Your assignment >> According to the article on High Pulp's album "Pursuit of Ends," who directed the video for "All Roads Lead To Los Angeles"?

Source document >>
"""

Seattle’s High Pulp Announce ANTI- Records Debut Album ‘Pursuit Of Ends’
Drawing on bebop, punk rock, shoegaze, hip-hop, and electronic music, experimental jazz act High Pulp are announcing ‘Pursuit of Ends’ today, their first full-length album with ANTI- Records. The frenetic “All Roads Lead To Los Angeles” is the first song from the album they have shared, which hints at the breakbeats of Louis Cole as it reflects the constant barrage of stimuli that define our modern lives. Directed by Sara Jade Alfaro and starring Zaahira Joseph, watch the track’s equally compelling video.
High Pulp’s music is both vintage and futuristic all at once, hinting at times to everything from Miles Davis and Duke Ellington to Aphex Twin and My Bloody Valentine. The songs on ‘Pursuit of Ends’ balance meticulous composition with visceral spontaneity, and the performances are nothing short of virtuosic, fueled by raw, ecstatic horn runs ducking and weaving their way around thick bass lines and dizzying percussion.
While the Seattle-based collective is centered around a crew of six core members, they also make judicious use of a broad network of collaborators on the album, wrangling special guests like sax star Jaleel Shaw (Roy Haynes, Mingus Big Band), harpist Brandee Younger (Ravi Coltrane, The Roots), GRAMMY-nominated trumpeter Theo Coker, and keyboardist Jacob Mann (Rufus Wainwright, Louis Cole) to help stretch the boundaries of their already-expansive sonic universe. The result is a lush, cinematic collection that’s as unpredictable as it is engrossing, an urgent, exhilarating instrumental album that manages to speak to the moment without uttering a single word.
Music has been more than just medicine for High Pulp these past few years; it’s also been a source of community and meaning. Born out of a loose, weekly jam session hosted at Seattle’s historic Royal Room, the band came together the way a good heist crew might. There was keyboardist Antoine Martel, a mad scientist with a wall of modular synthesizers and a passion for film scores and abstract soundscapes; keyboardist Rob Homan, whose innate ability to process, deconstruct, and reassemble material on the fly bordered on the scary; bassist Scott Rixon, a convert from the metal and hardcore world with impeccable pop sensibilities and a selfless ability to serve the song; tenor saxophonist Victory Ngyuen, a Pharoah Sanders acolyte with an ear for urgent, entrancing solos of the highest order; alto saxophonist Andrew Morrill, whose bold tones and fearless harmonic sensibilities earned him a reputation for pushing the old school into the 21st century; and last but not least, Granfelt, whose hip-hop- and bebop-inspired drumming laid the foundation for the entire project.
“We’re a bunch of outsiders who refused to be kept out,” says High Pulp drummer Bobby Granfelt. “We’ve never had an academic approach to jazz—most of us grew up playing in DIY bands—so it was the rawness and the energy and the absolute freedom of the music that called to us in the first place.”

"""

Study material >>
"""

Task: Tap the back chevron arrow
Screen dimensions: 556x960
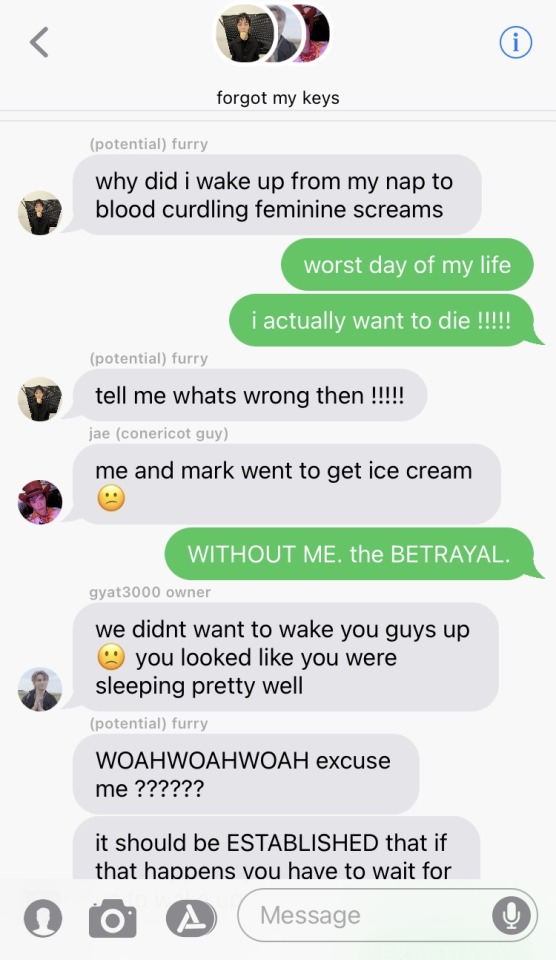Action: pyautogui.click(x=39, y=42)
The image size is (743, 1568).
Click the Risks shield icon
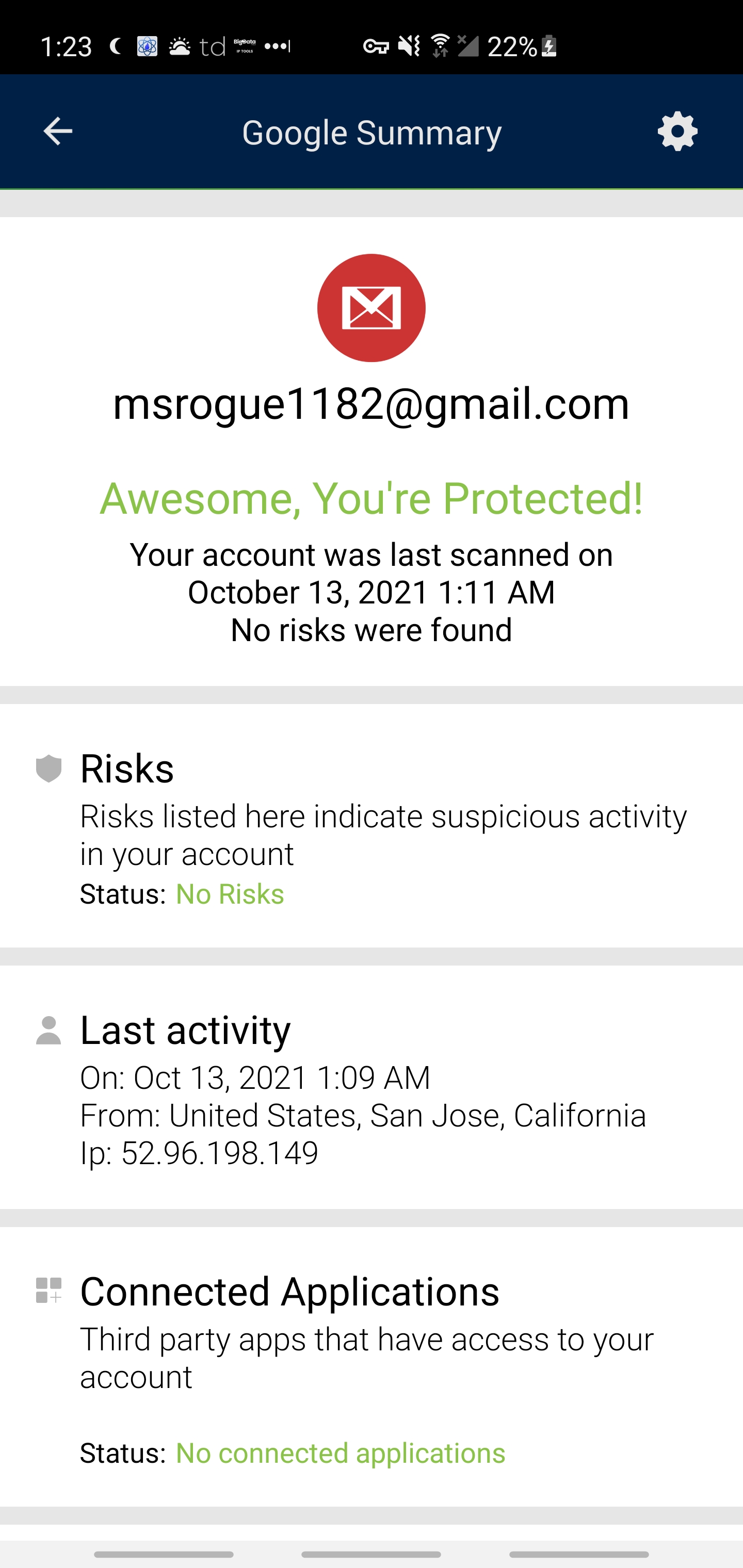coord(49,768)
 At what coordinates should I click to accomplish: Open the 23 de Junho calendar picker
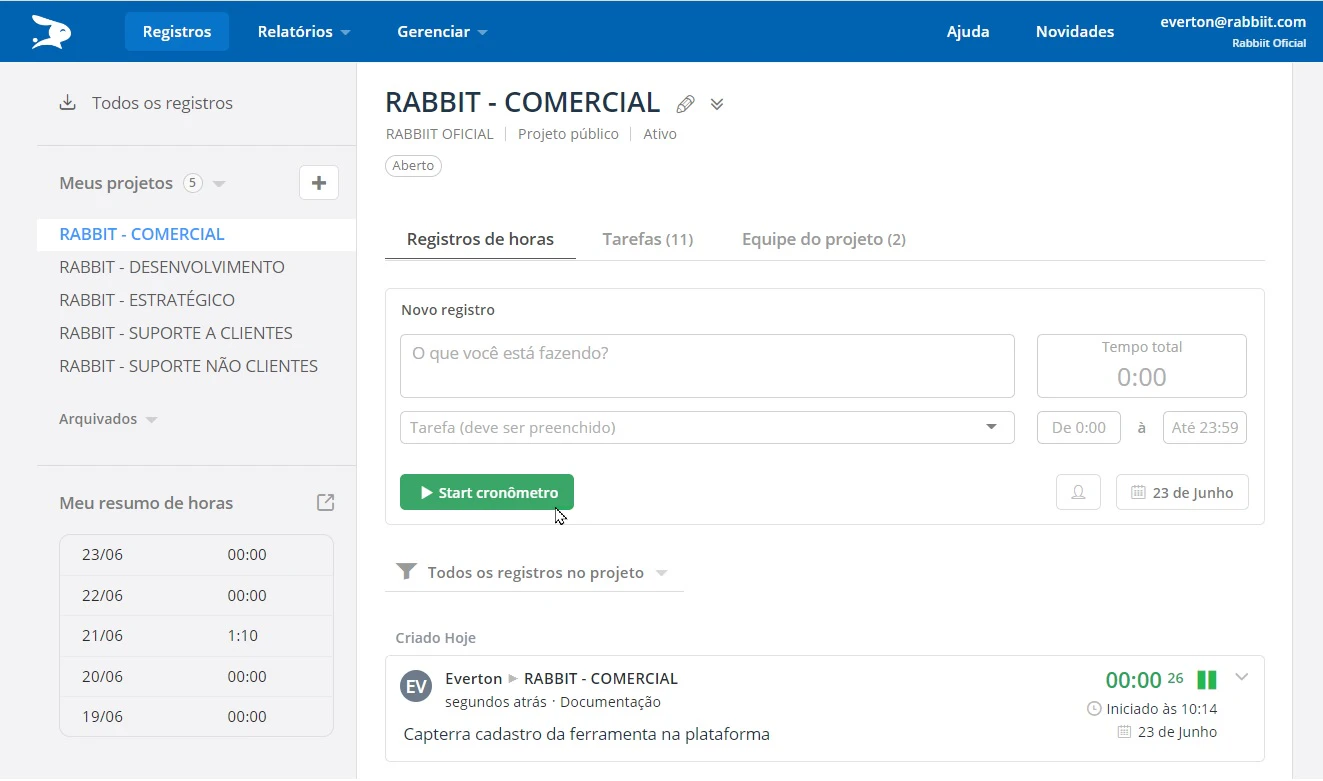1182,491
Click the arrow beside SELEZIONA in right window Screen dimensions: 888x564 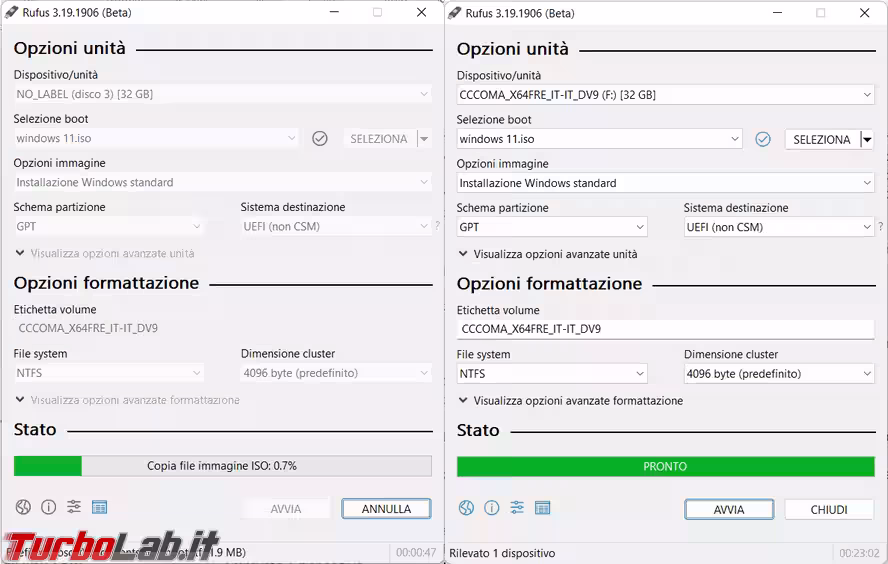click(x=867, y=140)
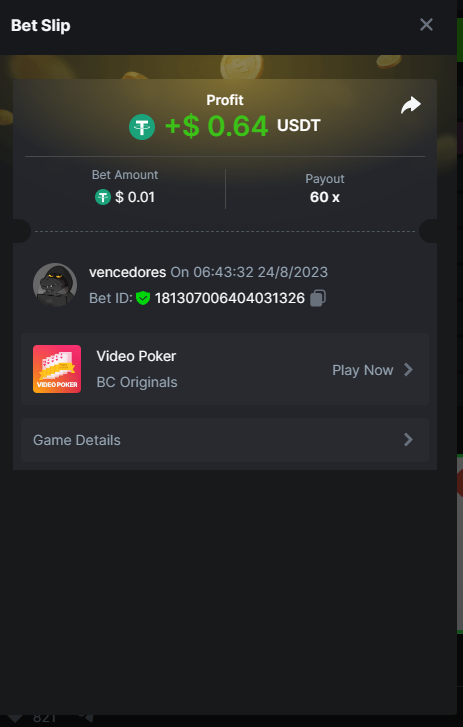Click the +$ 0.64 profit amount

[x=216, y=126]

"""
"""

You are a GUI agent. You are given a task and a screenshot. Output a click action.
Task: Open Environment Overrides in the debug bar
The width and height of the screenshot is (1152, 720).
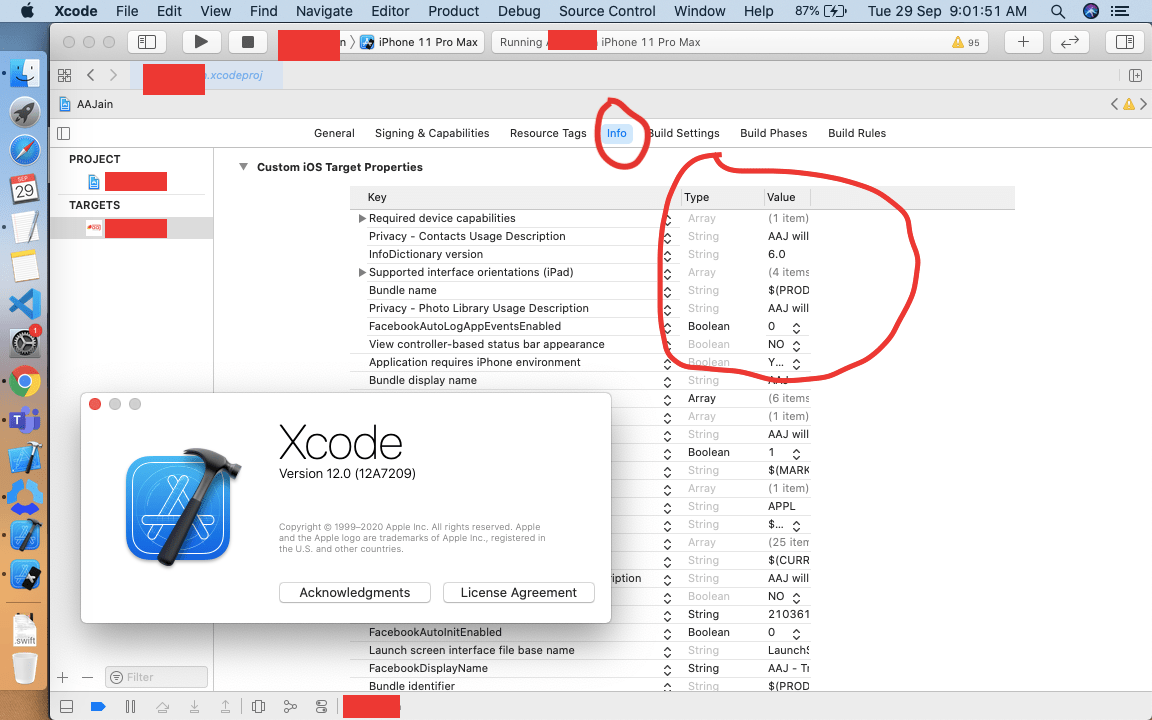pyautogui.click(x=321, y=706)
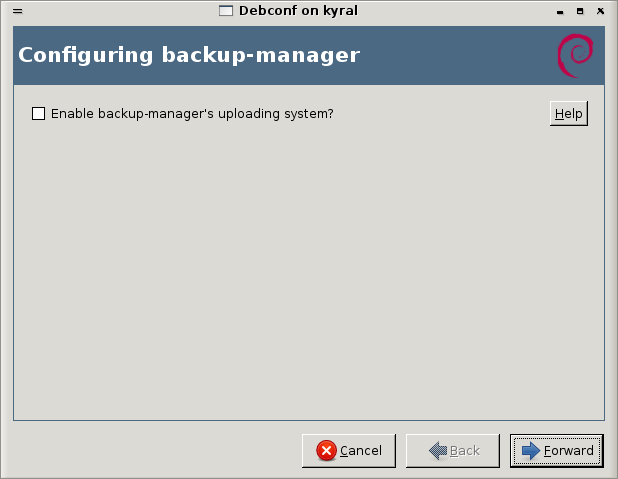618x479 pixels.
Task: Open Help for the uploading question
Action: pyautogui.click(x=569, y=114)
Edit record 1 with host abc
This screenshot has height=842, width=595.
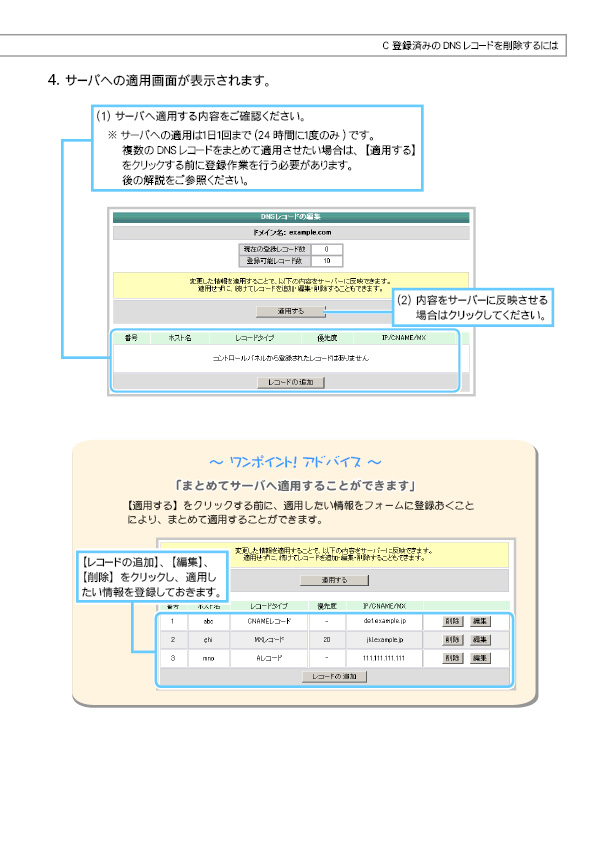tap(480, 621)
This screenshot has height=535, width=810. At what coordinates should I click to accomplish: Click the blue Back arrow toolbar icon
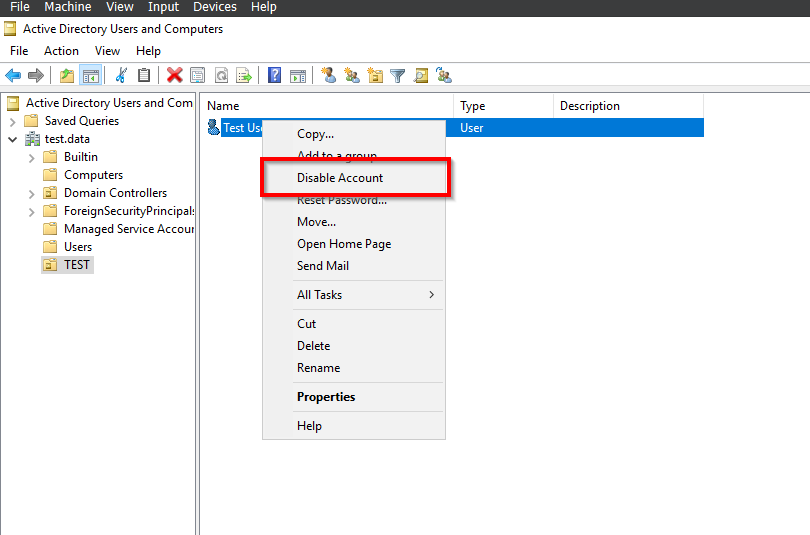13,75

"""
"""

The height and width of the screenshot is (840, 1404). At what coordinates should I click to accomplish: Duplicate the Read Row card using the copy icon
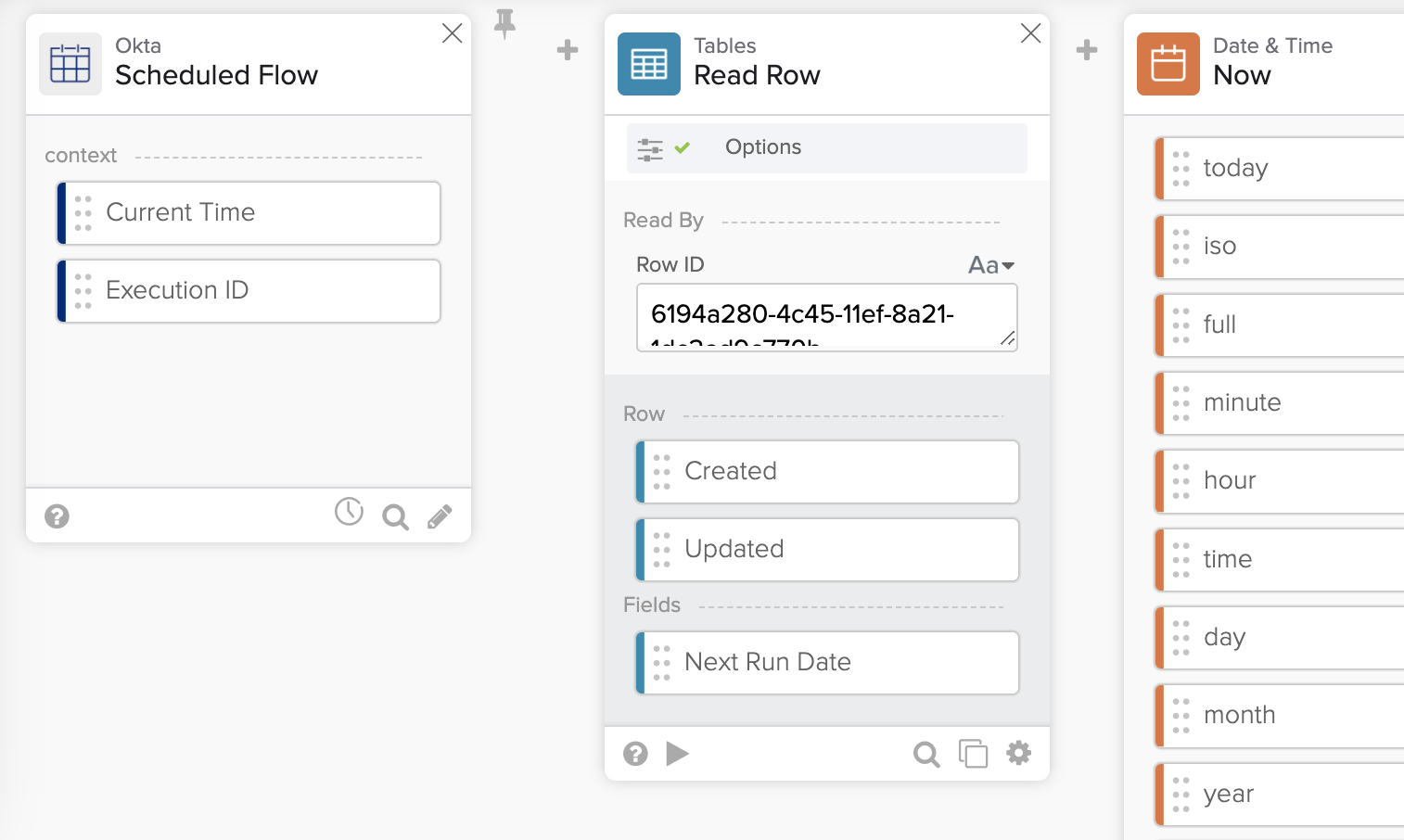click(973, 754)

"""

Reply >> Sara Jade Alfaro